For a 7B parameter model (FP16, ~14GB):
- DDP on 8 GPUs: 14GB per GPU
- FSDP on 8 GPUs: 14GB / 8 = 1.75GB per GPU
Basic FSDP Setup
import torch
from torch.distributed.fsdp import FullyShardedDataParallel as FSDP
from torch.distributed.fsdp import ShardingStrategy, MixedPrecision
from torch.distributed.fsdp.wrap import transformer_auto_wrap_policy
def setup_fsdp(config):
torch.cuda.set_device(int(os.environ["LOCAL_RANK"]))
# Mixed precision for memory savings
mixed_precision = MixedPrecision(
param_dtype=torch.float16,
reduce_dtype=torch.float16,
buffer_dtype=torch.float16,
)
# Wrap transformer layers automatically
def auto_wrap_policy(module, recurse, nonwrapped_numel):
return nonwrapped_numel > 1e6
model = build_model(config)
model = FSDP(
model,
sharding_strategy=ShardingStrategy.FULL_SHARD, # Shard params and grads
mixed_precision=mixed_precision,
auto_wrap_policy=auto_wrap_policy,
device_id=torch.cuda.current_device(),
use_orig_params=True # Required for gradient clipping
)
return model
Training with FSDP
def train_with_fsdp(model, train_loader, config):
model.train()
optimizer = torch.optim.AdamW(model.parameters(), lr=config.lr)

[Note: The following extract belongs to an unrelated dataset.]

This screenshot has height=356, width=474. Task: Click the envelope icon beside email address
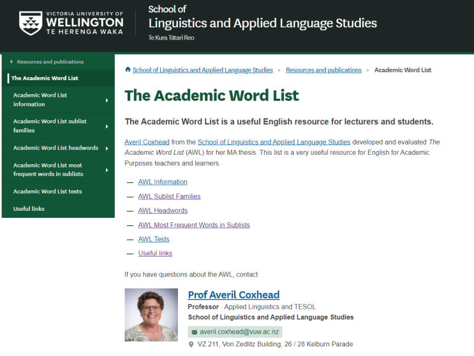pos(194,332)
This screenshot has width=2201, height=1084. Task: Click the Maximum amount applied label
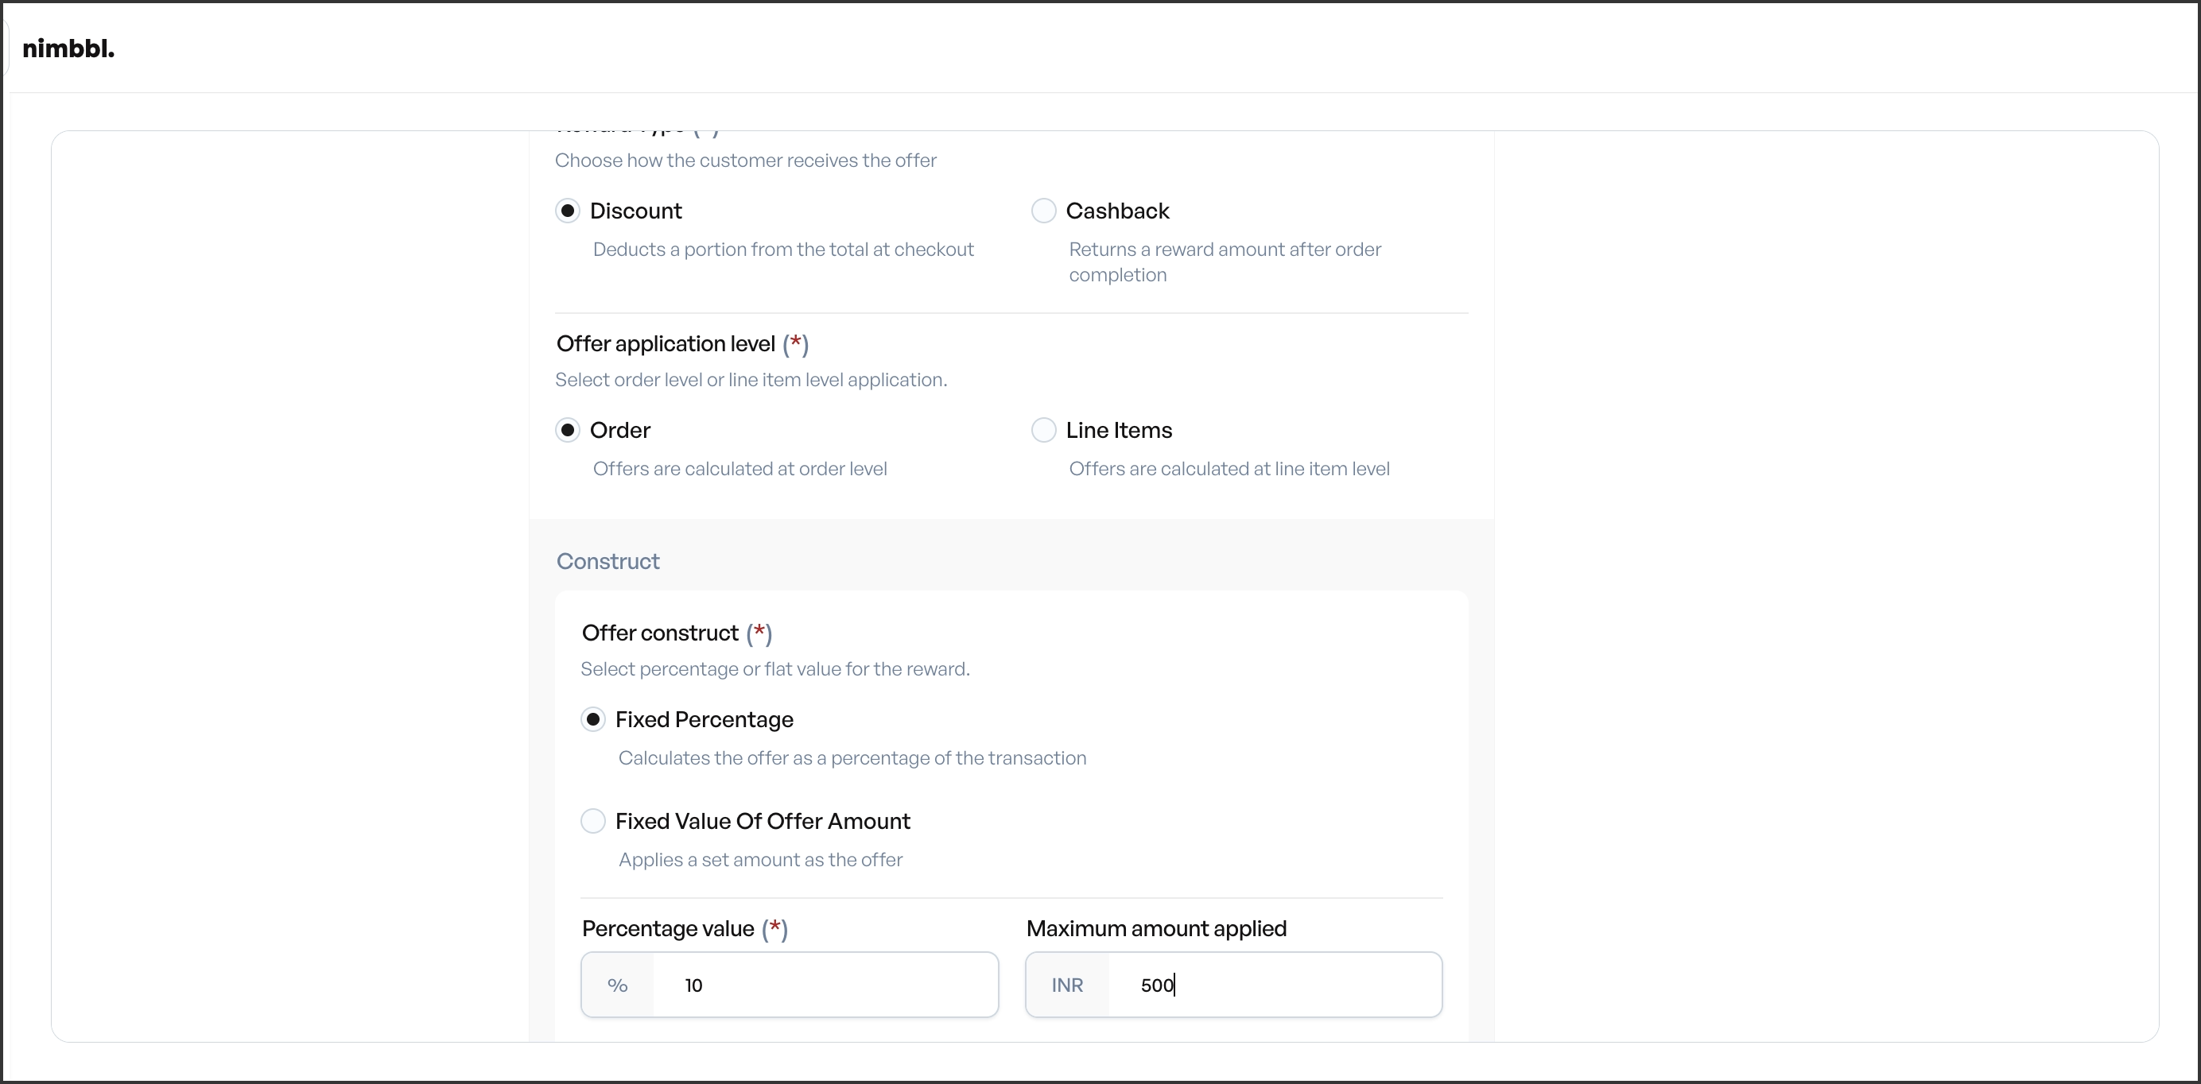point(1155,929)
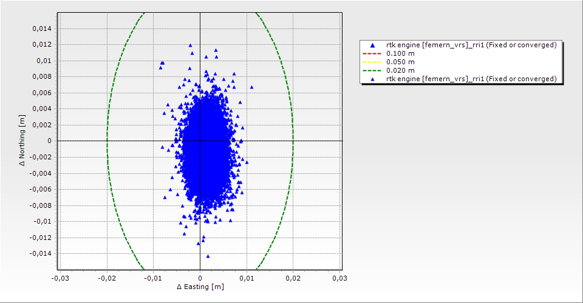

for epoch in range(config.epochs):
for batch in train_loader:
optimizer.zero_grad()
inputs = batch["input"].cuda()
targets = batch["target"].cuda()
outputs = model(inputs)
loss = loss_fn(outputs, targets)
# FSDP handles gradient synchronization
loss.backward()
# Gradient clipping requires use_orig_params=True
model.clip_grad_norm_(max_norm=1.0)
optimizer.step()
Common FSDP Issues
Gradient checkpointing: Combine with FSDP to reduce activation memory:
from torch.distributed.fsdp import BackwardPrefetch, ShardingStrategy
model = FSDP(
model,
sharding_strategy=ShardingStrategy.FULL_SHARD,
backward_prefetch=BackwardPrefetch.BACKWARD_PRE,
cpu_offload=None, # Or CPUOffload(offload_params=True) for huge models
)
Local verification checkpoint
Run the smallest example from this chapter in a local workspace and record the package version, runtime, data path, and observed output. If the result depends on model size, vector count, CPU/GPU backend, or available memory, note that constraint beside the exercise so the lesson remains reproducible.
Compare GPU memory usage of DDP vs FSDP for the same model using torch.cuda.memory_allocated(). The FSDP version should use 1/N the memory per GPU.